Tanzania has begun the last phase of its aviation sector modernisation plan with the commissioning of four radar systems worth $29.6 million, which will give it complete control of its airspace.
It has been using Kenya’s Jomo Kenyatta International Airport’s radar system.
The country’s largest airport, Julius Nyerere International Airport, is expected to have a new terminal by June next year. This would cut Dar’s reliance on Nairobi for transit flights by some airlines.
On Tuesday, President John Magufuli commissioned the construction of four radar systems in the country’s four airports in a move he said would save the government more than $528,000 in fees it pays Kenya for the service.
“We have been paying surveillance fees every year because large parts of our airspace were monitored by our neighbour Kenya, because we have only one old radar station installed in 2002,” President Magufuli said.
“The new radar stations will further strengthen the country’s security and attract more investors within the aviation sector.”
The existing radar monitoring system covers less than a quarter of Tanzania’s airspace, leaving the rest under the control of Kenya, as delegated by the International Civil Aviation Organisation (ICAO).
French contractor Thales Group is expected to install the systems at the Julius Nyerere, Kilimanjaro, Mwanza and Mbeya airports by May 2019.
“We have the funds to finance this, so there should be no issue regarding payments or delays,” President Magufuli said.
“We signed this contract in August last year with Thales and it will be funded wholly by Tanzania. So far, we have paid the contractor $5 million as advance payment,” Transport and Works minister Makame Mbarawe said.

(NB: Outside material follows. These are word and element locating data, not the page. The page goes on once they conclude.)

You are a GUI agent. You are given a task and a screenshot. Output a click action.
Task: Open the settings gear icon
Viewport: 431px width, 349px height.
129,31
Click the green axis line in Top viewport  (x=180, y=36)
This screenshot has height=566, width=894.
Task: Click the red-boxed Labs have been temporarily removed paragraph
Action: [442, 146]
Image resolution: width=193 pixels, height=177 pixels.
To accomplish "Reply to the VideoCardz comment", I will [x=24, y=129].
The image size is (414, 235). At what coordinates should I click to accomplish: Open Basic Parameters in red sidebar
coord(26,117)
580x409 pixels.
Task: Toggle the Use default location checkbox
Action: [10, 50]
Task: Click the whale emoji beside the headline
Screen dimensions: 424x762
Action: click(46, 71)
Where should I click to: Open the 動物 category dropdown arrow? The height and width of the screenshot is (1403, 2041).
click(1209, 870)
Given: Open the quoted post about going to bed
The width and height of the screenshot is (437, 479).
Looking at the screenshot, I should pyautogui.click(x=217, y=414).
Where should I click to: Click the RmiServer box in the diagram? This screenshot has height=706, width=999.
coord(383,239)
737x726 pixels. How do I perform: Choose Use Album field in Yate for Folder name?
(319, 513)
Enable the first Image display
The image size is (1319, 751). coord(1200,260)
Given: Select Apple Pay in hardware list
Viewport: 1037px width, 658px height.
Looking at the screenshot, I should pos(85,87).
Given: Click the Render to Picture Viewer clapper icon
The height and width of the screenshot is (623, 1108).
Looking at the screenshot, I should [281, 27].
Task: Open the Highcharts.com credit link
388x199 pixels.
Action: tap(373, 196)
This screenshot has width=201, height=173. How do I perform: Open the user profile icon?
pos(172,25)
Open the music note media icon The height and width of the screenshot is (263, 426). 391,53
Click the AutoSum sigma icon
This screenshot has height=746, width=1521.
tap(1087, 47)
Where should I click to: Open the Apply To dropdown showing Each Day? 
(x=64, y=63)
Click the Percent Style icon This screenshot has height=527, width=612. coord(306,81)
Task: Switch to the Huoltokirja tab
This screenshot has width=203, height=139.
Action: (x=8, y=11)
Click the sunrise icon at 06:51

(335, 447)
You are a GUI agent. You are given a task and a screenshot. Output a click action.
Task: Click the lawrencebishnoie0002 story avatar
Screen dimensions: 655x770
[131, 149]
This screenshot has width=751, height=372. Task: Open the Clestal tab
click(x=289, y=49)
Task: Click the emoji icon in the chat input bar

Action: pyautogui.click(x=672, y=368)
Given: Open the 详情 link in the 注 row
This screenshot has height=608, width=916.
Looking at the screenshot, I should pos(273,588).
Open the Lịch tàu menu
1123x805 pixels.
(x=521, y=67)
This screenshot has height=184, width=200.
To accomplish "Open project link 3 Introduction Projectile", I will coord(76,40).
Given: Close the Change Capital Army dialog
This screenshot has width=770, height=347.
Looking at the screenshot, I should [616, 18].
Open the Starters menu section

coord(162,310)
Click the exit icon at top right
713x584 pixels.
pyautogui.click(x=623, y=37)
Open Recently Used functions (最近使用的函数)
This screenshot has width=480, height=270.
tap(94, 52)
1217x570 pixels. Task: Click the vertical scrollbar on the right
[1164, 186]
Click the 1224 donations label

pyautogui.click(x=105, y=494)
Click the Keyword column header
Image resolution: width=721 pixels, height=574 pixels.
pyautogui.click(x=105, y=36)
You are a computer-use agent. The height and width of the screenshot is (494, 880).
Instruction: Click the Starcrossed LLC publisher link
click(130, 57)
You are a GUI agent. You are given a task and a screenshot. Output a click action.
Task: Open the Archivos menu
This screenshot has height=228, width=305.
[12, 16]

“We will now be able to facilitate search-and-rescue operations in case of emergency or air accidents. It will also meet the ICAO standards and guidelines,” Tanzania Civil Aviation Authority director-general Hamza Johari said.
He added that the authority will now have a network of airports, with the capacity to handle modern aircraft as well as to provide 24-hour service.
Last year, a high frequency radio monitoring site was installed in Tanga to boost its capability to monitor Tanzanian airspace.
Its current radar, bought from United Kingdom-based firm, British Aerospace Engineering, was marred in controversy after it emerged that its cost of $40 million was 45 per cent higher than similar radar systems that the firm sold to Indonesia, Saudi Arabia and Turkey at a cost of nearly $22 million.
Tanzania has also said that June next year will be the final delivery timeline of the Julius Nyerere International Airport passenger terminal, a project that has been dogged by delays over corruption and unavailability of funds.
The $300 million project had been delayed over a funding stand-off after President Magufuli, in February last year, questioned its cost and implementation timeframes.
This saw the President Magufuli administration resort to tapping domestic revenue sources to complete construction of the second phase of the project at a cost of $128.4 million.